Também autor do chamado Ícaro (título original: Jazz), um dos cartazes de Páscoa do Movimento Comunhão e Libertação, que faz questionar quem é Henri Matisse, este pintor que ilustra a vida segundo uma sensibilidade com tanta afinidade com a história e a tradição cristãs.
“Normalmente, quando começo a trabalhar, na primeira sentada, anoto sensações recentes e superficiais. Há alguns anos, este resultado às vezes me bastava. Se hoje me satisfizesse, convencido como estou de ver a realidade com uma profundidade maior, restaria algo de indefinido na minha pintura; teria registrado sensações fugidias, ligadas a um instante que não me definiria inteiramente, e que dificilmente reconheceria no dia seguinte.” Assim se exprimia, em 1908, Henri Matisse, com 37 anos, já famoso por ter abalado o mundo da arte com as cores puras e gritantes das suas telas. Estas, expostas em uma mostra parisiense em 1905 em volta de uma estátua da renascença, tiraram de um crítico a exclamação: “É Donatello em meio às feras (fauves, em francês – que quer dizer animais selvagens –, como foram logo depois definidos os poetas que aderiram a esta poética)”.
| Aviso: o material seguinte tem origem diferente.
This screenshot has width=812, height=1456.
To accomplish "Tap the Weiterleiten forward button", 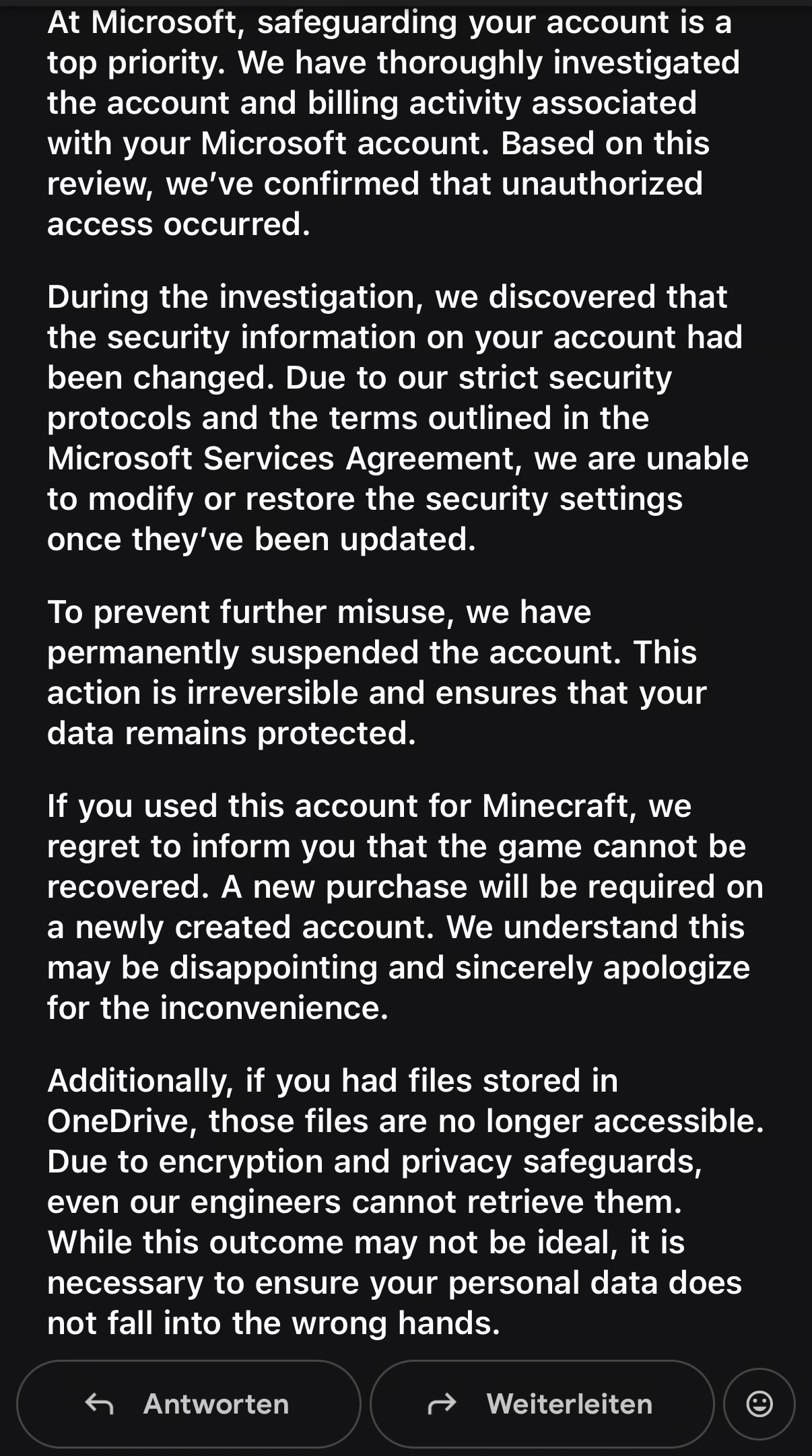I will pos(542,1403).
Nos primeiros passos de um longo caminho, que se concluirá quarenta e quatro anos depois daquele distante 1908, quando a morte o surpreenderá ainda em atividade, Matisse observa as coisas, os objetos, as pessoas, a realidade inteira, investigando-a até conseguir “uma combinação viva de cores, uma harmonia análoga a de uma composição musical”. E as suas telas desprendem em efeitos esta mágica combinação, assiduamente buscada em uma absoluta confiança na positividade do real, quase um milagre se levarmos em conta que a história de Henri, único artista no mundo que pintou um quadro intitulado La joie de vivre, a alegria de viver, atravessa duas guerras mundiais.
O percurso pictórico de Matisse é constelado de “janelas”, abertas para Tangeri, Nice, Paris. Os interiores quase sempre dão para uma janela e até as mulheres, tão amadas pelo artista, são frequentemente representadas perto de um peitoril, como se o pintor não pudesse renunciar a uma abertura ao que está além daquilo que naquele momento chama a atenção, um dado indispensável ao equilíbrio e à harmonia daquilo que aparece: “Vou pintar um corpo de mulher: em primeiro lugar deve ter graça, fascínio; mas o problema é dar-lhe algo a mais. Procuro, então, condensar o significado deste corpo buscando as linhas essenciais. O fascínio será menos aparente à primeira vista e deverá, ao contrário, surgir ao longo da nova imagem que terei obtido, e que terá um significado mais amplo, mais plenamente humano. O fascínio será menos relevante, não sendo a única característica, mas continuará a existir igualmente, encerrado no conceito geral da minha figura (...). O que mais me interessa não é a natureza morta nem a paisagem, é a figura humana. Só esta me permite exprimir melhor o meu sentimento quase religioso da vida”.